Health care analytics is an emerging application area that promises to help cut costs and provide better patient outcomes. To reach that goal though requires sophisticated software that can mimic some of the intelligence of real live physicians. At Lund University and Skåne University in Sweden, researchers are attempting to do just that by building a model of heart-transplant recipients and donors to improve survival times.
The so-called “survival model” is designed to discover the optimal matches between recipients and donor for heart transplants. It takes into account such factors as age, blood type (both donor and recipient), weight, gender, age, and time during a transplant when there is no blood flow to the heart. Just analyzing those six variables leads to about 30,000 distinct combinations to track. When you want to match tens of thousands of recipients and donors across that spread of combinations, you need a rather sophisticated software model and some serious computing horsepower.
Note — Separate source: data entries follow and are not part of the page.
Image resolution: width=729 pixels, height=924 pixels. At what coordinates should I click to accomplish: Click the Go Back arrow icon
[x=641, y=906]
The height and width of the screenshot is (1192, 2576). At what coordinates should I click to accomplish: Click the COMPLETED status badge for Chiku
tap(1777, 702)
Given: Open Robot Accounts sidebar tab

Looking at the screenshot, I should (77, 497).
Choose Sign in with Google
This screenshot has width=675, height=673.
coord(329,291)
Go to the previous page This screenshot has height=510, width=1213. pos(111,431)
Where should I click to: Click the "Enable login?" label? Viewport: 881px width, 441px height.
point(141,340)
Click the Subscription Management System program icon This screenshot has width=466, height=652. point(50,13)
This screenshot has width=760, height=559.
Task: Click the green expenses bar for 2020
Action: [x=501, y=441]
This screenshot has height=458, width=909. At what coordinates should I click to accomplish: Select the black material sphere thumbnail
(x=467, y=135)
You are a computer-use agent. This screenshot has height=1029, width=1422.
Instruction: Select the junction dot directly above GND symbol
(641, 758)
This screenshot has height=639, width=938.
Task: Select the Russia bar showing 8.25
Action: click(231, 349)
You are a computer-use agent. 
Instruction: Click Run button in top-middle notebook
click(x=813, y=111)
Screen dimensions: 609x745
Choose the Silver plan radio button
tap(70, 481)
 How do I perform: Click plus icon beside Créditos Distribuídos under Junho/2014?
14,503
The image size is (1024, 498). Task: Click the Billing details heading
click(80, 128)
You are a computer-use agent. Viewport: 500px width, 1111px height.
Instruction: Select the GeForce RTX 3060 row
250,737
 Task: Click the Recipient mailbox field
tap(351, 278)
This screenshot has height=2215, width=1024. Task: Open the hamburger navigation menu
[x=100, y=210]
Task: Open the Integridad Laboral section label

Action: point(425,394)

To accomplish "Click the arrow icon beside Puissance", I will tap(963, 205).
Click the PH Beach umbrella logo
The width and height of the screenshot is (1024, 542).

To build the application, the Lund researchers used MATLAB and a set of related MathWorks libraries, namely the Neural Network Toolbox, the Parallel Computing Toolbox, and the MATLAB Distributed Computing Server. With that, they built their predictive artificial neural network (ANN) models, in this case, a simulation that predicts survival rates for heart transplant patients based on the suitability of the donor match. The ANN models are “trained” using donor and recipient data encapsulated in two databases: the International Society for Heart and Lung Transplantation (ISHLT) registry and the Nordic Thoracic Transplantation Database (NTTD).
The key software technology for the ANN application is MathWorks’ Neural Network Toolbox. The package contains tools for designing and simulating neural networks, which can be used for artificial intelligence-type applications such as pattern recognition, quantum chemistry, speech recognition, game-playing and process control. These types of application don’t lend themselves easily to the type of formal analysis done in traditional computing.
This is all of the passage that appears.